▶ [Aim] Transcribe the listing below word for word, leaving out the pictures.

**********

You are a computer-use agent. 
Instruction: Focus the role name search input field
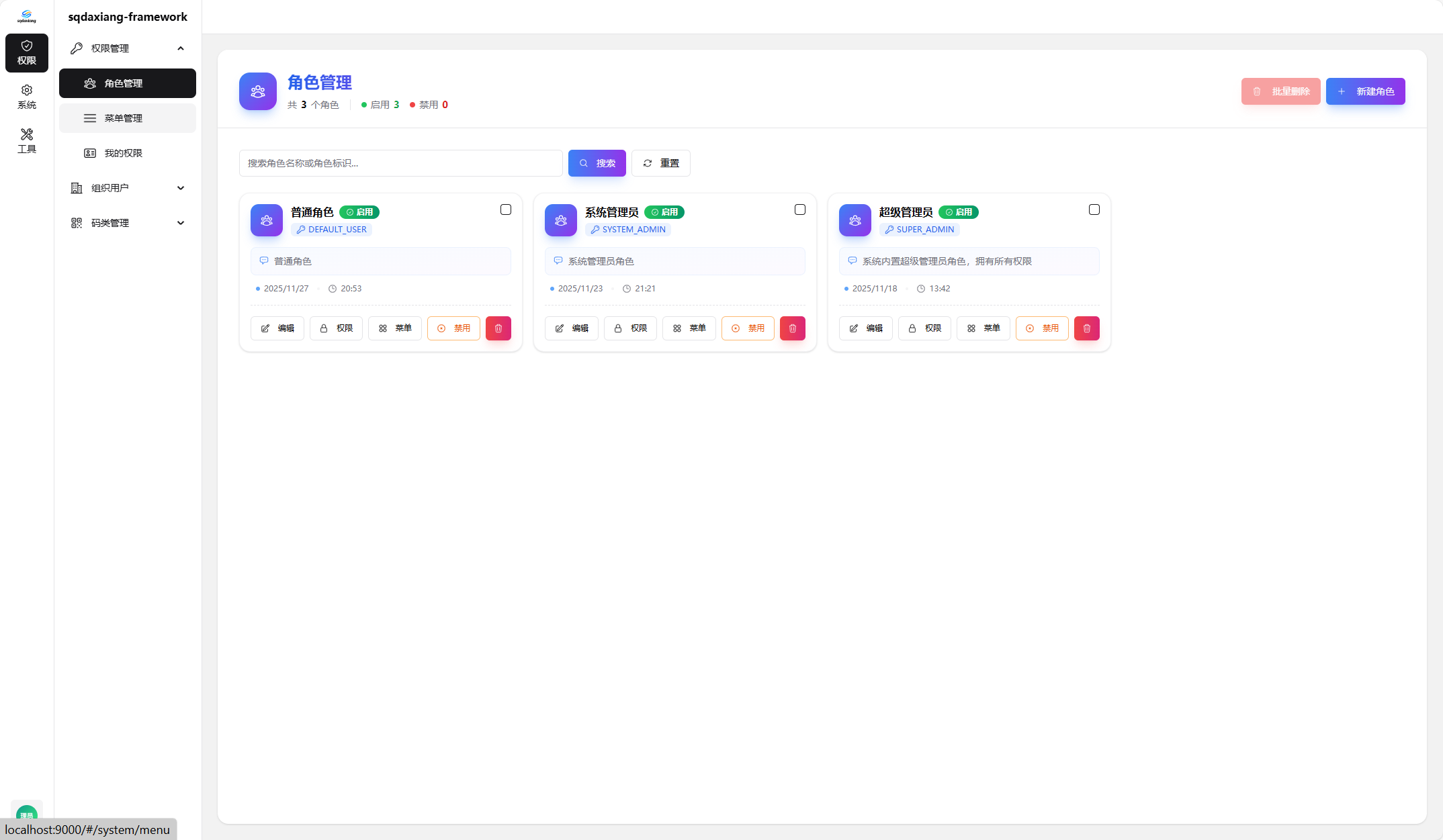coord(400,163)
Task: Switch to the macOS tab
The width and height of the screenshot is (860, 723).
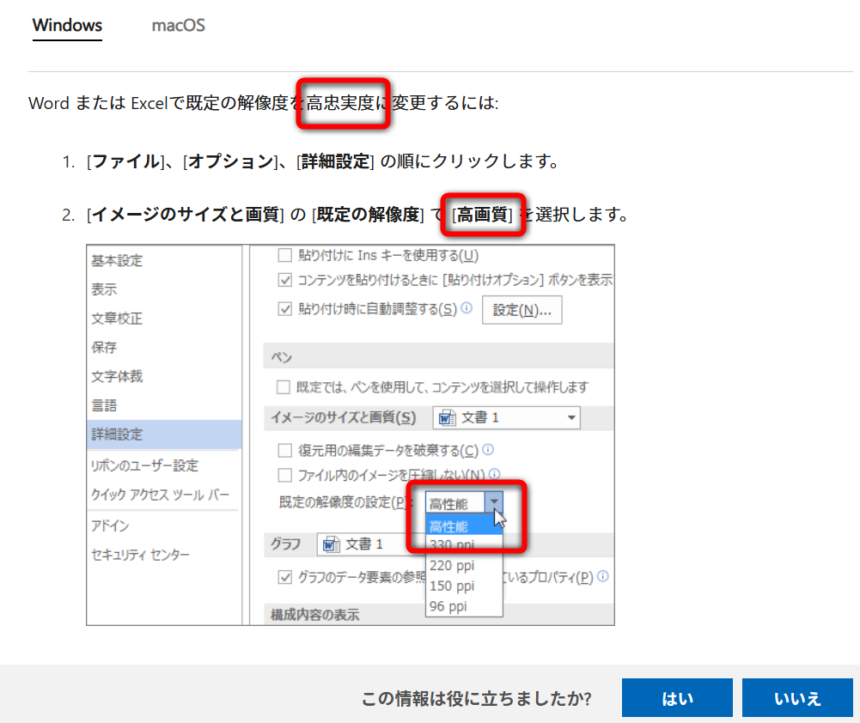Action: point(178,25)
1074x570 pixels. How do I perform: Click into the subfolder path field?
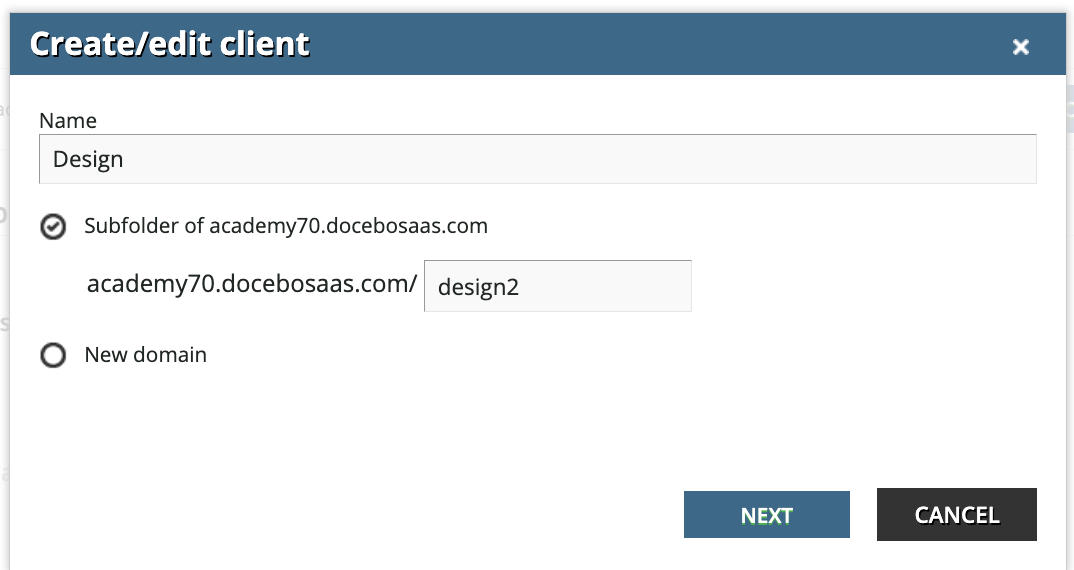557,287
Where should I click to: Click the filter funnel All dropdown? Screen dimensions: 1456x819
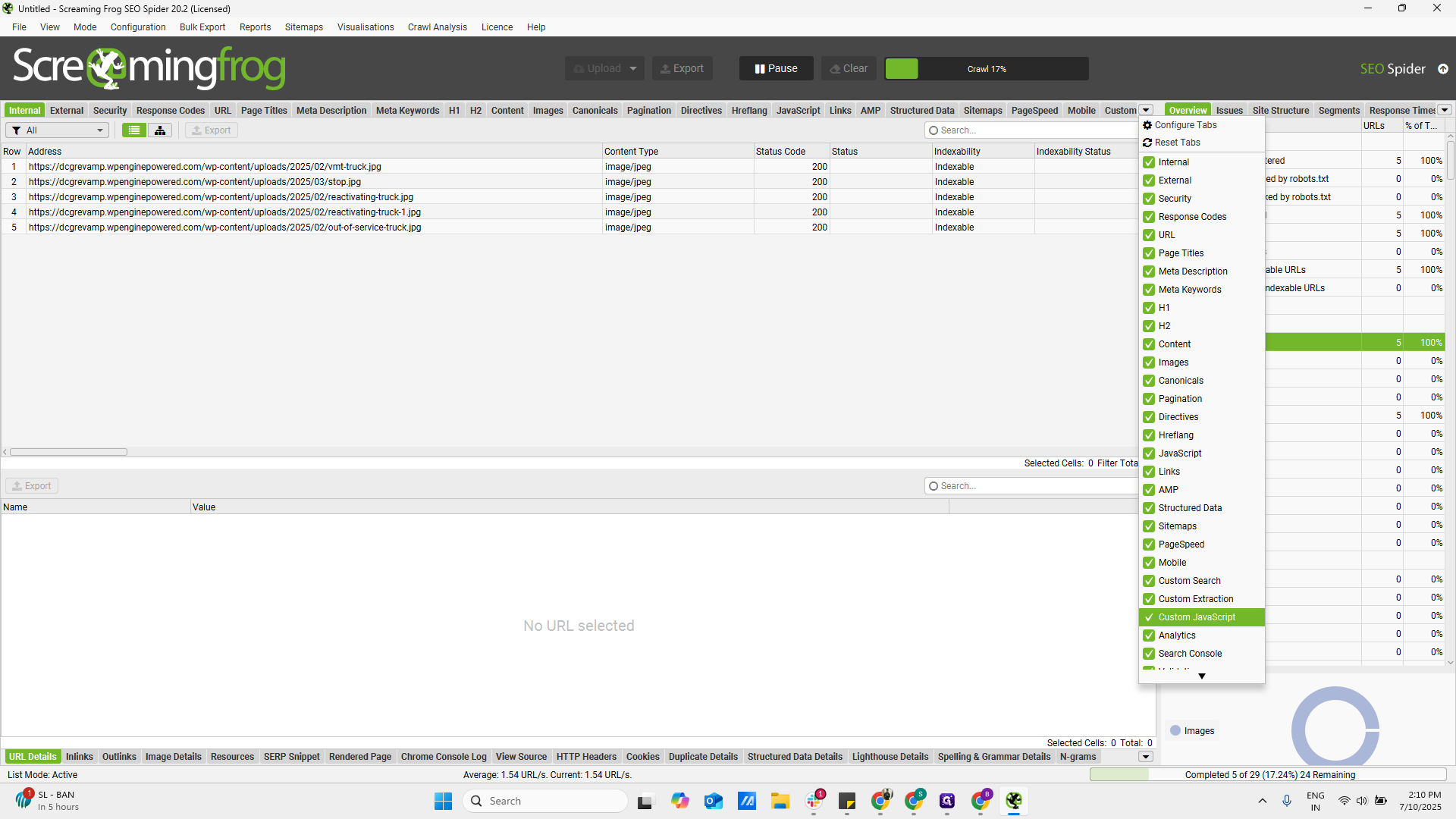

**********

▶ [Answer]
You are a computer-use agent. 
Instruction: Focus the role name search input field
coord(400,163)
Task: Switch to the macOS tab
The width and height of the screenshot is (860, 723).
Action: point(178,25)
1074x570 pixels. How do I perform: Click into the subfolder path field?
557,287
Where should I click to: Click the filter funnel All dropdown? Screen dimensions: 1456x819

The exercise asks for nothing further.